Reports

Report Number: 75
Year: 1994
 

Meteorological Factors Associated With Drought on Guam

The rainfall on the island of Guam, at 13.5 º N, 144.8 º E, has a pronounced temporal asymmetry: roughly one-third of the annual rainfall accumulates during the dry season months of January through June, while two-thirds of the annual rainfall accumulates during the wet season months of July through December. The mean annual total rainfall on Guam varies from about 85 inches (2170 mm) at drier spots to a little over 100 inches (2540 mm) in wetter areas.

Despite the relatively high annual rainfall amounts. Guam suffers deleterious effects of drought almost every dry season: desiccation of grasslands, desiccation and defoliation of some species of trees, significant reduction of streamflow, and significant reduction of the water level in many of Guam's wells. Wildfires burn thousands of acres during many dry seasons. Every three or four years, the dry season is especially dry and prolonged. Wildfires and stress to local crops are thereby aggravated and prolonged.
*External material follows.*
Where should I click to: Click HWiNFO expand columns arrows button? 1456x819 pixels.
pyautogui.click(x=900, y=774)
The seasonal asymmetry of the rainfall on Guam is governed primarily by the seasonal shift of the monsoon trough and its associated zone of monsoonal cloudiness. During January through June, northeasterly tradewinds blow on Guam. In a tradewind regime, the air is subsiding, clouds lack vertical development, and rainfall comes in the form of sporadic tradewind showers. During the rainy season, the monsoon trough becomes active in the western North Pacific, allowing the deep convective clouds, meso-scale convective cloud systems, and tropical cyclones (with their torrential rains) to affect Guam.

The interannual variation in the rainfall on Guam is strongly affected by episodes of El Niño Southern Oscillation (ENSO). Exceptional dryness during the dry season and a prolongation of dryness into the early part of the rainy season are an effect that ENSO episodes have upon Guam and all of Micronesia.
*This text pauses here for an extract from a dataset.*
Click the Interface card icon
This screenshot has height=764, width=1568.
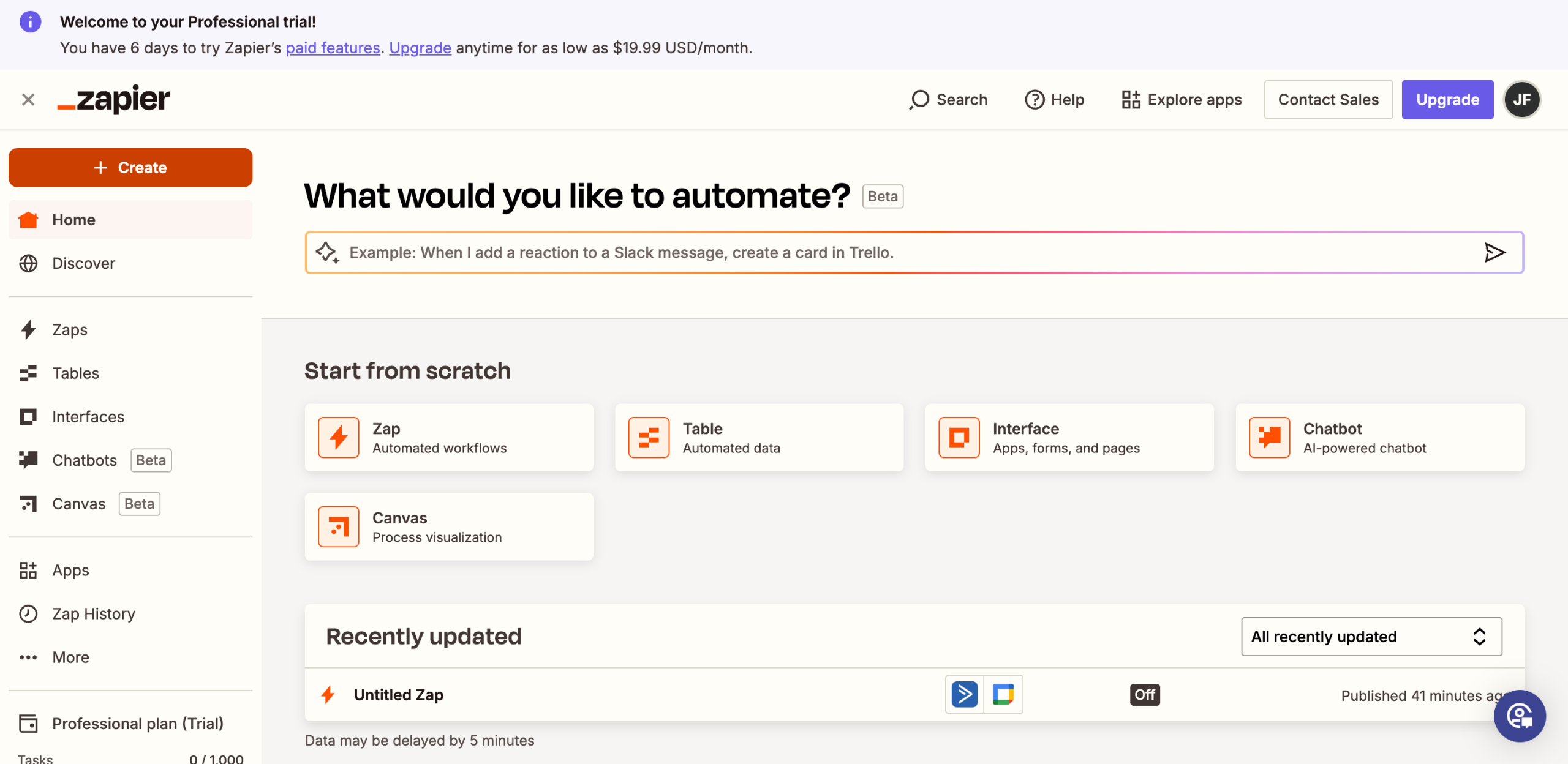coord(959,438)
As with many meteorological phenomena in the tropics, persistence also plays a role in the variation of rainfall on Guam. Oddly, the persistence works only one way. If the dry season of a particular year is very dry or very wet. The wet season of that same year tends to be likewise; however, if a wet season of a particular year is very dry or very wet, the condition of following dry season is just as likely to be the same as the opposite.

Through use of the relationship of Guam's rainfall to ENSO and the one-way persistence of dry-season anomalies into the wet season, some regression equations were developed which have some skill (when applied to the dependent data sets) at predicting Guam's annual and seasonal rainfall totals. A 77% success rate was thereby achieved in a simple forecast of whether the dry-season rainfall would be above or below normal. Given the evolution of, and accurate forecasts of, the ENSO indices and, also, given the ongoing rainfall anomalies, skillful forecasts (6 to 12 months in advance) of the annual and seasonal rainfall totals on Guam may be possible.